● Directions for this task
Please output exactly the run of lines that starts at the line with "This screenshot has height=467, width=733." and ends at the last line of the records below.

──────── Records supplied

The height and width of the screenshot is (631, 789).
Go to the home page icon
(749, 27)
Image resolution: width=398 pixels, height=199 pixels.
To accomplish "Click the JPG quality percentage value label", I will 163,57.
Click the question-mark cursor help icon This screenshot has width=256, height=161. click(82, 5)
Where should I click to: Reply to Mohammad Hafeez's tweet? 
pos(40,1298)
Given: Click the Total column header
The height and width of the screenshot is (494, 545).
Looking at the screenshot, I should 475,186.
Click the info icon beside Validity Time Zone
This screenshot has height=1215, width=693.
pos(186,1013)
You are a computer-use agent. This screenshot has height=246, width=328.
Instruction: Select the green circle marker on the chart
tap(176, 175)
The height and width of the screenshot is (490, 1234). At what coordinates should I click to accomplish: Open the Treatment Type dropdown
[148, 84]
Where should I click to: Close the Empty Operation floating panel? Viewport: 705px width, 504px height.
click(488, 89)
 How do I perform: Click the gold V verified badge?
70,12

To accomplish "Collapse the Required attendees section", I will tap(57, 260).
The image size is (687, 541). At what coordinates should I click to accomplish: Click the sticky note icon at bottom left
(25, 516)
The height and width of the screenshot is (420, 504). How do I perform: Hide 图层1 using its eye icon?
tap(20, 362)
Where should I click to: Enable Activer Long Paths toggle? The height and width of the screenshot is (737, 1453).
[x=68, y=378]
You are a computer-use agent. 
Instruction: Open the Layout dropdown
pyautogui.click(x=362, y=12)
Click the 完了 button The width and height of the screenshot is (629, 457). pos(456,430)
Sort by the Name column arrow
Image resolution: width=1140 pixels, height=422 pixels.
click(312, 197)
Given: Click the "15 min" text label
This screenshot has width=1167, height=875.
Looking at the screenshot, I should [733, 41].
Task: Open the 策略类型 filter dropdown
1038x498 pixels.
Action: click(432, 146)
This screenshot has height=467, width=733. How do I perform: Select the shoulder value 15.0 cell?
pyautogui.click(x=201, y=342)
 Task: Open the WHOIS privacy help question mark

────────────────

● Solution for this problem
This screenshot has height=467, width=733. How do I perform: Select the shoulder value 15.0 cell?
pyautogui.click(x=201, y=342)
 Task: Open the WHOIS privacy help question mark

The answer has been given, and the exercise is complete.